Credit ratings agency Moody’s Ratings has upgraded the insurance financial strength rating (IFSR) to Aa2 from Aa3 and the subordinated debt ratings to A1(hyb) from A2(hyb) for Munich Re, one of the world’s largest reinsurance companies.
Simultaneously, the IFSR of Munich Reinsurance America, Inc. (Munich Re America) has been upgraded to Aa2 from Aa3. The outlooks on both entities have been changed to stable from positive.
According to Moody’s, these upgrades reflect Munich Re’s “very strong” balance sheet, and continued improvement in the group’s diversification to reduce its reliance on the property and casualty (P&C) reinsurance segment.
Moody’s expects margins to contract but remain healthy amid market softening, driven by Munich Re’s “willingness to sacrifice premium growth for bottom line profitability.”
Moody’s commented, “Munich Re’s operations span a wide geographic footprint and are well balanced between life and P&C segments. This dual diversification – by region and by product line – enhances the group’s resilience and supports lower volatility in performance across varying market conditions. It also reduces the reliance on the P&C reinsurance segment.

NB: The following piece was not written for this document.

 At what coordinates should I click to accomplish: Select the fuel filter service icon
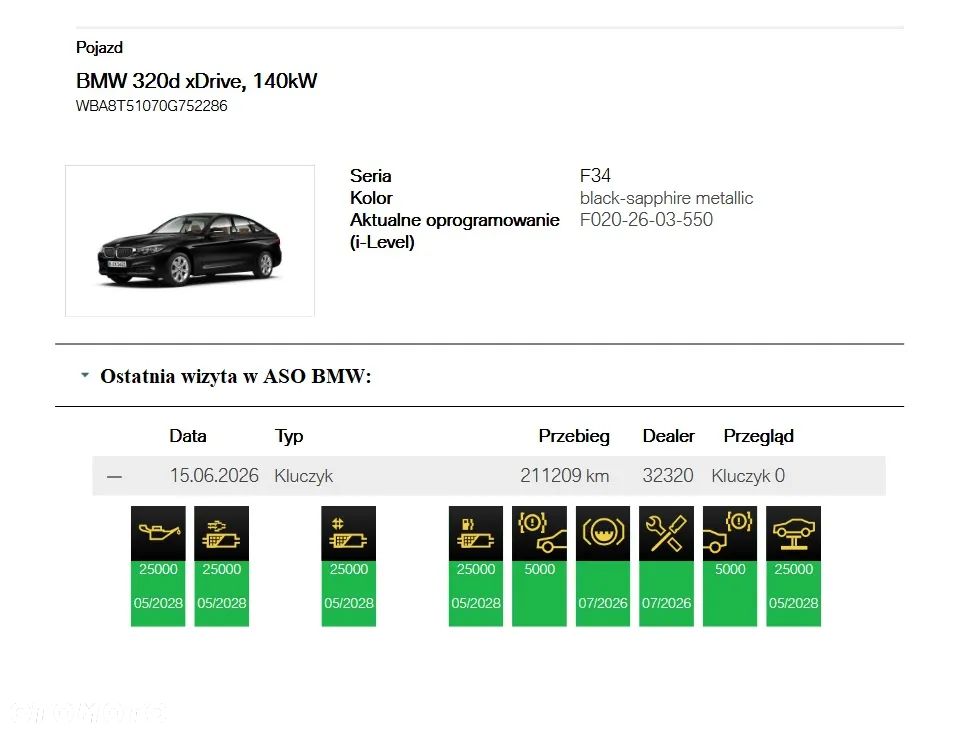[x=476, y=533]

“In 2025, the main contributors of the group’s revenues were ERGO Group AG (primary insurance business, 36%), followed by P&C reinsurance (30%) and life and health reinsurance (20%). These are further augmented by Munich Re’s global specialty business (14%).”
Moody’s believes that the decline in P&C reinsurance results will be partially offset by a growing contribution from the life and health reinsurance segment and improving investment returns. Overall, the group is expected to report a return on capital of at least 9% in the coming years.

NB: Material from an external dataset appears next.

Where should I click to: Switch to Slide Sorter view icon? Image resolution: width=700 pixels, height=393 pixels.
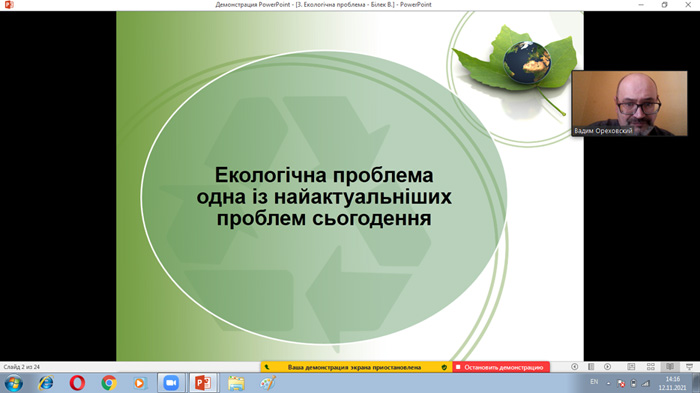pyautogui.click(x=651, y=367)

The indicator for Munich Re’s very strong capitalisation as assessed by Moody’s is evidenced by a Solvency II ratio of 292% as of March 31st, 2026. The reinsurer reports a higher ratio than its peers, making up for the group’s higher exposure (relative to capital) to peak events, such as North American hurricanes, which remains Munich Re’s largest single loss event, explained Moody’s.
Moody’s added, “Munich Re’s capital base is not expected to grow materially given the group’s increased dividends and share buybacks, we expect Munich Re to continue to consistently operate with a very high level of capital and a Solvency II ratio above 250%. At the same time, we do not expect net exposures to natural catastrophes to increase materially.
“We estimate that Munich Re’s exposure to peak catastrophic events as a percentage of own funds, went down in 2025, despite a reduction in retrocession protection. This was a result of a weakening of the US Dollar against the Euro currency but also of the non-renewal of some policies.”
Additionally, redundancy in P&C reserves also supports the strength of the group’s balance sheet. Despite further strengthening US casualty reserves, the magnitude of the cumulative strengthening in the last few years was materially lower than peers, according to the report.
However, the reinsurer has consistently released reserves overall every year in the last 12 years, demonstrating the strong level of reserve adequacy.
In 2025, Munich Re reported a net income of €6.1 billion, equivalent to a return on capital (RoC, Moody’s calculations) of 10.7%, up from €5.7 billion in 2024 (10.6% RoC). These results were supported by a favourable reinsurance pricing environment, and a relatively low level of natural catastrophic claims.
The rating upgrade for its subsidiary, Munich Re America, reflects strong explicit and implicit support from Munich Re and the strategic importance of the US operations to the overall group, says Moody’s.
“These strengths are offset by historically weak operating results, significant catastrophe exposure (gross of retrocessions to the ultimate parent) and reserving risk given the high proportion of long-tail casualty lines.
“Munich Re has historically provided significant retrocession protection and capital contributions to Munich Re America, which have helped offset underwriting losses,” said the rating agency.